It's like Groundhog Day -- without Sonny and Cher.
The federal government has again delayed a highly anticipated vote on rules designed to keep the internet free from meddling by the huge phone and cable companies. The Federal Communications Commission has pushed back its December meeting by one week -- from Dec. 15 to Dec. 21 -- which means the agency doesn't have to publish the meeting agenda until next week. That means the public won't know if new rules will be taken up or what form they will take until next week.
Without informing the public, the federal government simply changed the meeting date on its website.
That means more uncertainty for both the public and the broadband industry over the government's plans to regulate the internet. It's just the latest delay by the government on the issue of network neutrality, the principle that broadband companies should shouldn't block or degrade rival web content, services or applications. The delay also pushes the FCC's meeting to the week of Christmas, typically a slow news week.
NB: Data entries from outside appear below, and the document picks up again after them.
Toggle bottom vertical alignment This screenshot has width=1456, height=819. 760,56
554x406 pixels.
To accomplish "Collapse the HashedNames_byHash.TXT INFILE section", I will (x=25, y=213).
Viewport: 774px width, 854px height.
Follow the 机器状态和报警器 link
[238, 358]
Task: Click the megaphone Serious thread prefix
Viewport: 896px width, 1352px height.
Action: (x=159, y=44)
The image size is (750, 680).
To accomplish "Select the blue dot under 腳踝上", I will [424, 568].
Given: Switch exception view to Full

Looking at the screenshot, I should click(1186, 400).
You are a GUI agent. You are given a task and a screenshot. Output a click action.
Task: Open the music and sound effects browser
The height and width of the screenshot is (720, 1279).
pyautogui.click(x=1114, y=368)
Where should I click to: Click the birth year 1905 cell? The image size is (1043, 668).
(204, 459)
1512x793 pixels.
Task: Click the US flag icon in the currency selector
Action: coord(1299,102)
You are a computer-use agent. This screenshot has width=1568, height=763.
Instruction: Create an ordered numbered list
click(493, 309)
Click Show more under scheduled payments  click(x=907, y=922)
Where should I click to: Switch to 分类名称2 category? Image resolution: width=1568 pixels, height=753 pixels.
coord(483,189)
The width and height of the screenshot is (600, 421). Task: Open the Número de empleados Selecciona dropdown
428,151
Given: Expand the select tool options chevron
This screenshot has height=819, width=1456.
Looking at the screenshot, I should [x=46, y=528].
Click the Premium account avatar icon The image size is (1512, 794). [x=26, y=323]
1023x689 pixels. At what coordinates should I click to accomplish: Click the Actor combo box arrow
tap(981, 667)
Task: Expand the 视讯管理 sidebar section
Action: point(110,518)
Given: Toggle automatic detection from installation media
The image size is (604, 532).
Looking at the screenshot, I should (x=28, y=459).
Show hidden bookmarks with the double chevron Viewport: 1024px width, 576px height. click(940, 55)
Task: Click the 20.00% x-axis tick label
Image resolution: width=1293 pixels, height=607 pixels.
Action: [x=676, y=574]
“An extra week will help us evaluate potential agenda items for December," Jen Howard, press secretary at the FCC, told Wired.com.
Net neutrality proponents and opponents have been deeply divided over whether the FCC should reclassify broadband to put it back into the same bucket as the phone service - essentially a traditional telecom, rather than treating it as an "information service," to which few rules apply.
Reclassifying broadband as "Title II" would allow the FCC to impose common carrier rules - requiring ISPs to deliver all legitimate traffic and allowing users to use whatever software they like, just as the phone company must complete all calls and let you use whatever phone you like. But opponents say that would be shackling a new industry to an old category of regulations, even if it that's the logical category and the FCC promises to waive off onerous rules, such as price regulation.
"If it takes an extra week for the FCC to do what the public has been telling it to do for several years now, so be it," said Tim Karr, campaign director for Free Press, a nonprofit group that advocates for internet freedom. "The process has run its course and the overwhelming majority of public comments have urged the FCC to create real net neutrality protections."